Anytime you see a + as the first character, that means that thats a line you have to add.  All the stuff around is just so the + gets put in the right place.  So you could just go searching though the file and cutting and pasting the additions.

To compile I edited the alsa-driver ebuild to point to the new alsa-driver package I made then emerged it.

----------

## dwende

I saw your suggestion for getting alsa up and running with nforce.

It's a bit beyond me though (still a bit of a newbie with gentoo).

I have Epox 8RDA+ motherboard and assume the driver should

be (snd-)intel8x0

I emerged alsa-drivers and tried to modinfo and modprobe

the above driver but got:

 modinfo snd-intel8x0:

 modinfo snd-intel8x0

filename:    /lib/modules/2.4.20/kernel/sound/pci/snd-intel8x0.o

description: "Intel 82801AA,82901AB,i810,i820,i830,i840,i845,MX440; SiS 7012; Ali 5455"
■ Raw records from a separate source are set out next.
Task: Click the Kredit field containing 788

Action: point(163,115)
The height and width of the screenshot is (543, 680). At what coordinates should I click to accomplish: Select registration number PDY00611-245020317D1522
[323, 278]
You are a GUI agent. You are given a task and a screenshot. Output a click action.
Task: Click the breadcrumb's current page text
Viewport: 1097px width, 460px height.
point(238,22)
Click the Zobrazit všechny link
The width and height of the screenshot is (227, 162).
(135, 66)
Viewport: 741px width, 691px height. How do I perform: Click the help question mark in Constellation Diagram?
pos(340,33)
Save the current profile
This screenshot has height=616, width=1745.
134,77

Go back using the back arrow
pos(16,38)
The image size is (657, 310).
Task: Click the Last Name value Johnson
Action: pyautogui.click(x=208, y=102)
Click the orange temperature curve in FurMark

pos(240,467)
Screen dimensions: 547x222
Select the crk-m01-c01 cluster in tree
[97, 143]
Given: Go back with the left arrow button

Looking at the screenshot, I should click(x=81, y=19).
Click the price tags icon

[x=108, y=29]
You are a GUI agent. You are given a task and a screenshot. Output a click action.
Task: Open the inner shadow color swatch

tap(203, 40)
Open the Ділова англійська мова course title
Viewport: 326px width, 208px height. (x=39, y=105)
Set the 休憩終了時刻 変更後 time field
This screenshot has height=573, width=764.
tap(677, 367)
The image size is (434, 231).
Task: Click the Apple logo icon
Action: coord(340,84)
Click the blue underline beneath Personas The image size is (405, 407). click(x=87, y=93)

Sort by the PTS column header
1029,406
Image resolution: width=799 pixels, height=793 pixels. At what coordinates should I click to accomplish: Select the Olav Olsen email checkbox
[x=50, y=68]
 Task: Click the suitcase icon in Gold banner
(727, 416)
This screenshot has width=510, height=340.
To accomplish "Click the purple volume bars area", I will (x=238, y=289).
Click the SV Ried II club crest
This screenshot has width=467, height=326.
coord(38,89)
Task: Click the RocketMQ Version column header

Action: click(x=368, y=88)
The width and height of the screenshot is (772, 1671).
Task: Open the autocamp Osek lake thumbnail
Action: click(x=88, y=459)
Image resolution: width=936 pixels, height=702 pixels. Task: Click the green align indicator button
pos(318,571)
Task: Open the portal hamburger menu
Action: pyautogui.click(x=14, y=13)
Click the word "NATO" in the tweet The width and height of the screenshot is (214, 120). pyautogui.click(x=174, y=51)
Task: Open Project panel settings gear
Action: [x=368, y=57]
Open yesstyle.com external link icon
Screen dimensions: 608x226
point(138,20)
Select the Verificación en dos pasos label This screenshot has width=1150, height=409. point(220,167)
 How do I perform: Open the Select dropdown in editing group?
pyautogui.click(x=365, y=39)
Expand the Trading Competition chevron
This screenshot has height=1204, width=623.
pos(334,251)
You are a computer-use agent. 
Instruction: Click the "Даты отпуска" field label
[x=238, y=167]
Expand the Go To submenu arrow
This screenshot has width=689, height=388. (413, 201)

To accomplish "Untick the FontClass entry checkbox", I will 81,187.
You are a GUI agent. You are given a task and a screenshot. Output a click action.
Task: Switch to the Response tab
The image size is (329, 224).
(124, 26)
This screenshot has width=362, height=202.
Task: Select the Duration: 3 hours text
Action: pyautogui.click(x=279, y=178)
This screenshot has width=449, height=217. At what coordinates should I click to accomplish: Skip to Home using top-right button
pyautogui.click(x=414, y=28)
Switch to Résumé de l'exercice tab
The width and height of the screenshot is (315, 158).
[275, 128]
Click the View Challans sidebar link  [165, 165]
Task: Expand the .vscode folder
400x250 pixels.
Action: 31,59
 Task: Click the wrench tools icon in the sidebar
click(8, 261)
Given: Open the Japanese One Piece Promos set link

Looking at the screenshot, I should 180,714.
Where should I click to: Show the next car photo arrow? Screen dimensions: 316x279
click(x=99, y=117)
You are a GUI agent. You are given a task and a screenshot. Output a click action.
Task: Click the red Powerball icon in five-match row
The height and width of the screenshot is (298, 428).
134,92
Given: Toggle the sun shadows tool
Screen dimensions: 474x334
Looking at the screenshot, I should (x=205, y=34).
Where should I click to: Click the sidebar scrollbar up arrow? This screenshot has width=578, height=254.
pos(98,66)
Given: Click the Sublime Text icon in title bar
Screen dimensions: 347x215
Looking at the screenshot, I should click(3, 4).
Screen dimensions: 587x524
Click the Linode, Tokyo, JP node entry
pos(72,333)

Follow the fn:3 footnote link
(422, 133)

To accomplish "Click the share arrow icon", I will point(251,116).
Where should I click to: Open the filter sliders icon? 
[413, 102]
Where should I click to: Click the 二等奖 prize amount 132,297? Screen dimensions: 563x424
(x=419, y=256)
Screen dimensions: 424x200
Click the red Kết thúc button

author:      "Jaroslav Kysela <perex@suse.cz>"

license:     "GPL"

parm:        index int array (min = 1, max =  :Cool: , description "Index value for Intel i8x0 soundcard."

parm:        id string array (min = 1, max =  :Cool: , description "ID string for Intel i8x0 soundcard."

parm:        enable int array (min = 1, max =  :Cool: , description "Enable Intel i8x0 soundcard."

parm:        ac97_clock int array (min = 1, max =  :Cool: , description "AC'97 codec clock (0 = auto-detect)."

parm:        joystick_port int array (min = 1, max =  :Cool: , description "Joystick port address for Intel i8x0 soundcard. (0 = disabled)"

parm:        mpu_port int array (min = 1, max =  :Cool: , description "MPU401 port # for Intel i8x0 driver."

and modprobe returned:

/lib/modules/2.4.20/kernel/sound/pci/snd-intel8x0.o: init_module: No such device

Hint: insmod errors can be caused by incorrect module parameters, including invalid IO or IRQ parameters.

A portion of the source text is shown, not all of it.